*Tasks to perform*
1. Summarize the legislative exchange on the Porcupine caribou herd in two sentences.
2. Write the next part of the legislative exchange on the Porcupine caribou herd, starting after its final sentence.

*Extract provided*
I ask the Government Leader this: is that the message he's trying to convey?

Hon. Mr. McDonald: First of all, the environmental community in Washington did not oppose the position we took and we are taking. I don't know who in business and industry he's referring to, but they're not opposed to the position we're taking. The member asked me whether or not we support development in winter ranges of a caribou herd, and I said yes, responsible development in the winter ranges of caribou herds.

The member asked me whether or not we oppose development in the core calving area in Alaska and Canada, and I said yes. How much more clear does the member want the answer? There's nothing inconsistent about that. It is quite contrary to the member's position. It is, in fact, in agreement with the Washington-based lobby efforts to keep the calving grounds protected, and it is supported by the development community in this territory and outside the territory.

So I don't know who the member's talking to, but it is not being opposed by people I've been speaking to.

Mr. Ostashek: Okay, let me get this clear from the government leader then. His position is he's opposed to development in ANWR, but he's not opposed to the 23 million acres that are being opened up on the North Slope now. Is that the government's position?

Hon. Mr. McDonald: I need a map to show the member that there's a core calving area for the Porcupine caribou herd that straddles the Yukon-Alaska border, on both the Canadian and the American side. In the Yukon, in Canada, the core calving area is protected by national parks - two of them. On the American side, the core calving area is protected by the Arctic National Wildlife Refuge. We think that the national parks in Yukon and the Arctic National Wildlife Refuge should be out of bounds for development, because they constitute the protection for the core calving area of the Porcupine caribou herd. It's a critical habitat area. It should be protected on both sides of the border.

We're not saying that the winter range of the caribou herd in Alaska or in the Yukon should be out of bounds to development. I haven't said that. I didn't say that in Washington; I haven't said that in the Yukon. Our position is supported in Washington by the environmental lobby, and it's supported by the business community and the development community here in the Yukon. I don't know what the member's issue is.

Question re: Oil and gas development, Porcupine caribou herd

Mr. Ostashek: Well, my issue is quite simple. If the Government Leader would listen, he would understand what I'm saying.

*Rows*

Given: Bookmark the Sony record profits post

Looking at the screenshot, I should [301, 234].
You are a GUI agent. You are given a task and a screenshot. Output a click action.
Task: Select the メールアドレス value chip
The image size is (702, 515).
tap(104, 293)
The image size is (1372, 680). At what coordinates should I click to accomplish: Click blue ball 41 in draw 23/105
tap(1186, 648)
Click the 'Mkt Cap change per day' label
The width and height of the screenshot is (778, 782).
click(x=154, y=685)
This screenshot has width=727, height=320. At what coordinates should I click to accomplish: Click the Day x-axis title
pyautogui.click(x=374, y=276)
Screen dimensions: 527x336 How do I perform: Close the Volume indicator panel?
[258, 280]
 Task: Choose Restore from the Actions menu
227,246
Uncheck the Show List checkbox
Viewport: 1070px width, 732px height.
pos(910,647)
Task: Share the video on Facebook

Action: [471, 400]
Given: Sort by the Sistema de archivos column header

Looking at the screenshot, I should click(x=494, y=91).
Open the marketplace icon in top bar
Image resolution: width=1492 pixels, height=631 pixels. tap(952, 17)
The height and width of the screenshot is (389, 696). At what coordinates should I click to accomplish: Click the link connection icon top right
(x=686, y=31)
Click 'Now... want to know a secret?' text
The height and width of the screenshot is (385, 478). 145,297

*Task-by-task results*
1. Hon. Mr. McDonald states that the government opposes development in the core calving area of the Porcupine caribou herd, which is protected by two national parks in the Yukon and by the Arctic National Wildlife Refuge in Alaska, but supports responsible development in the herd's winter ranges. He says this position is backed by the environmental lobby in Washington and by the business and development community in the Yukon, while Mr. Ostashek presses him on whether he opposes development in ANWR but not the 23 million acres being opened on the North Slope.

2.
The 23-million acres that are proposed for development now in the North Slope are not in ANWAR. The Vuntut Gwitchin have taken a position opposing that development. I'm asking the Government Leader what his position is. Is he opposed to that 23-million acres being opened up on the North Slope, which is not within ANWAR or the key calving area of the Porcupine caribou herd?

Hon. Mr. McDonald: Mr. Speaker, I can't be more clear than I have been. I can't be more clear.

Critical habitat, the core calving area of the Porcupine caribou herd, should be protected on the American side of the border and on the Canadian side of the border. In fact, key critical habitat for any caribou herd should be protected anywhere, north and south. But winter ranges of caribou herds are not considered critical habitat areas, and some responsible development should be allowed in those areas if there are no other conflicts. That's the position we have taken.

So, I don't know what problem the member sees. Is he generating an issue? Because I have not seen the concern or the criticism that he says exists out there. I have not experienced it. I have made myself available to people throughout the north, nationally and internationally, and this is the first time that I've heard of any confusion about our position - from the member opposite, only from him.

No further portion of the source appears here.